言い淀むロゼリエッタの言葉を、騎士はやはり何の感情も見せずに遮った。

 ロゼリエッタの瞳に涙が潤む。今さら自分の扱いなんてどうだっていい。頑なに動かずにいると騎士は困ったように再び息をついた。

「彼女たちの身は、後から来た僕の仲間が丁重に保護する手筈となっています。

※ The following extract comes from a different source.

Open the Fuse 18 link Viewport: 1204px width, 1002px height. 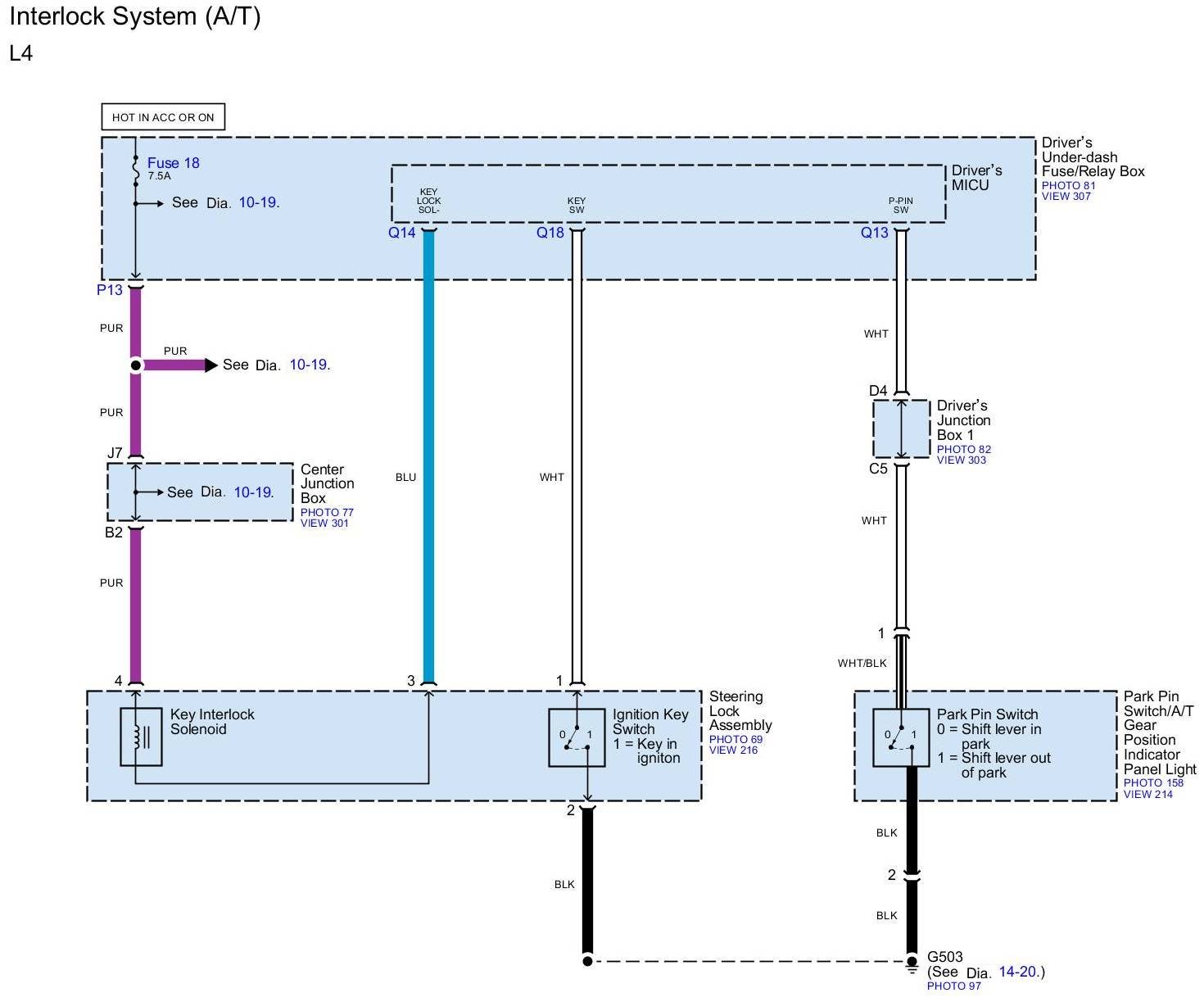tap(173, 163)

だからあなたが心を砕く必要はありません」

「信用など、できるはずが」

「それでも彼女たちの命が心配ならば、信用していただく他ありません。さあ、早く乗って下さい。でなければ彼女たちを危険に晒す時間が長くなります」

 確かに、ここでロゼリエッタがぐずぐずしたところで何の解決にもならない。

 アイリたちの身は主である自分が守ると決めたばかりではないか。

「本当に……アイリたちを助けて下さるのですか」

「お約束致します」

 結局、彼の言葉を信じるしかない。

 ロゼリエッタは小さな拳を固く握りしめた。それから、一人立ち尽くすアイリに目を向ける。

 微笑むアイリは頷き、再び騎士へと頭を下げた。

「――アイリ」

 ロゼリエッタは声を振り絞った。


 裏切られたかもしれないのに彼女を疑いきれないのは、きっと愚かなことだろう。

 それでも良かった。アイリはロゼリエッタにとって大切な人だ。

「私、必ず、またアイリに会えると信じてるから。私の侍女は、ずっと――アイリしかいないの」

 言葉だけでなく想いも届いただろうか。

 両手で顔を覆ったアイリはその場に崩れ落ちる。肩を震わせながら、何度も頷いているのが見えた。


 また会える。

 否――また会えるように行動するのだ。大切な人を失って泣くのは一度だけでいい。


 瞳に強い決意を湛え、ロゼリエッタは騎士の手を借りて馬車に乗り込む。

 その時、後方に騎乗した騎士と三台の馬車が見えた。遠目でも堅牢に舗装された馬車は、あきらかに軍用のものだ。そして先頭を走る馬車には国旗が掲げられ、勇ましく風にたなびいている。

(大丈夫。また、会える)

 もうアイリの方は、見なかった。